• **EXERCISE TASKS**
(a) Translate this sentence from the Hernando County school safety article into Spanish: "Guardians will work alongside School Resource Officers from the Hernando County Sheriff’s Office who are contracted and paid for by the school district."
(b) Restate word for word the part of the Hernando County school safety article that begins at the words "Program to defend" and stops after "a former student.".

• **GIVEN TEXT**

----------

TAMPA, Fla. (WFLA) — After a majority of voters in Hernando County approved an increase in property taxes to fund school initiatives, the Hernando County School District will be putting those dollars to work by increasing school safety with a School Safety Guardian program.
Guardians will work alongside School Resource Officers from the Hernando County Sheriff’s Office who are contracted and paid for by the school district.
“When you consider a campus of 50 or 60 acres, having two trained individuals helping to secure the school is certainly a better ratio,” said the district’s Director of Safe Schools, Jill Renihan, in her presentation at the board workshop. “The more good guys, the better.” Renihan’s comments were published by the district on Thursday.
The Hernando initiative itself is part of the Coach Aaron Feis Guardian program, part of a 2018 Florida school safety effort created by the Marjory Stoneman Douglas High School Public Safety Act.
Program to defend inspired by Stoneman Douglas coach
The law was passed in response to the tragic killing of 17 students and staff at the Parkland high school by Nikolas Cruz, a former student.

----------

(Stored records)

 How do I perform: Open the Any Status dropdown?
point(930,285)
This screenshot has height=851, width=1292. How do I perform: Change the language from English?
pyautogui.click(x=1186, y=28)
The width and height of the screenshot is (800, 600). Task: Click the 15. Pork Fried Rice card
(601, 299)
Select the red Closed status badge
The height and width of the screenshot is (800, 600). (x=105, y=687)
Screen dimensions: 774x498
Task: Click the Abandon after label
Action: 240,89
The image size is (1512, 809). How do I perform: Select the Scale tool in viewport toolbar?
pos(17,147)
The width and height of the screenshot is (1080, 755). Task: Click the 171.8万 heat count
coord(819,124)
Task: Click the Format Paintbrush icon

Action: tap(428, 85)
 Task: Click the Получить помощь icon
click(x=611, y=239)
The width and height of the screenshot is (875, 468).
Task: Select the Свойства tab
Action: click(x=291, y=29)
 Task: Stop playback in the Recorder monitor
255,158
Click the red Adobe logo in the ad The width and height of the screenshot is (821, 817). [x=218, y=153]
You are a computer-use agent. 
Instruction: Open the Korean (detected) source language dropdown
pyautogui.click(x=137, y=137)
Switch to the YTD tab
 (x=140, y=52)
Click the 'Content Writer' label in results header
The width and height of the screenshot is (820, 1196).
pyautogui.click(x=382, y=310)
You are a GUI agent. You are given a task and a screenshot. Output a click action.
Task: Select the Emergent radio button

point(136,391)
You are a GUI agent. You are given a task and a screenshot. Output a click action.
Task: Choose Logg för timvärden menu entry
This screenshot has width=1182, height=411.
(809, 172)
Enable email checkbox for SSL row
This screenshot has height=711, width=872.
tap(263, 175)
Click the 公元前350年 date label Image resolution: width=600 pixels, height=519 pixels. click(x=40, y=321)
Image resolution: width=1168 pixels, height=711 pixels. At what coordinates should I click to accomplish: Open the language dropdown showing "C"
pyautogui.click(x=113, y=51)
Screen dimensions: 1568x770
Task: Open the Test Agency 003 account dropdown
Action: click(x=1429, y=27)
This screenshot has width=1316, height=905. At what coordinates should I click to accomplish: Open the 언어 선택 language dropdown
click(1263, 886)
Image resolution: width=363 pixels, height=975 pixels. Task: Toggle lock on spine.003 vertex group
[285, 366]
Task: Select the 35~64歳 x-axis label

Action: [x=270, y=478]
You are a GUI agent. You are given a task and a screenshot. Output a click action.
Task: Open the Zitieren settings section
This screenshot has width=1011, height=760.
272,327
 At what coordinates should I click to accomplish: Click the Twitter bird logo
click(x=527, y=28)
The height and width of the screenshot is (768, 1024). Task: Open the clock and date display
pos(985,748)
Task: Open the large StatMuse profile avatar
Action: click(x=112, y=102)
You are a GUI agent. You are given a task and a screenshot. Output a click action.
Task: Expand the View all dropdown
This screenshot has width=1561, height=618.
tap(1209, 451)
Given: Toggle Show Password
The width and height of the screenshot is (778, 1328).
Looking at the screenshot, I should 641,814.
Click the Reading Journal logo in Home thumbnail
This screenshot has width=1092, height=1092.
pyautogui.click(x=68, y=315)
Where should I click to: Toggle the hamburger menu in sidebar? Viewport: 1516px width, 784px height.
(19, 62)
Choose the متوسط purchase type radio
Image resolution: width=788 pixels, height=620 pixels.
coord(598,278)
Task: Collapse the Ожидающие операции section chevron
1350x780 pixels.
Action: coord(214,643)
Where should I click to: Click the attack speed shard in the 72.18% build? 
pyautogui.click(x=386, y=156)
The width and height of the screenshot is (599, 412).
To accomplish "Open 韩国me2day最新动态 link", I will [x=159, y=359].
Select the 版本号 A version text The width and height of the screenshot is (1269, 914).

----------

• **OUTPUTS BY TASK**
(a) Los guardianes trabajarán junto a los Oficiales de Recursos Escolares de la Oficina del Sheriff del Condado de Hernando, quienes son contratados y pagados por el distrito escolar.

(b)
Program to defend inspired by Stoneman Douglas coach
The law was passed in response to the tragic killing of 17 students and staff at the Parkland high school by Nikolas Cruz, a former student.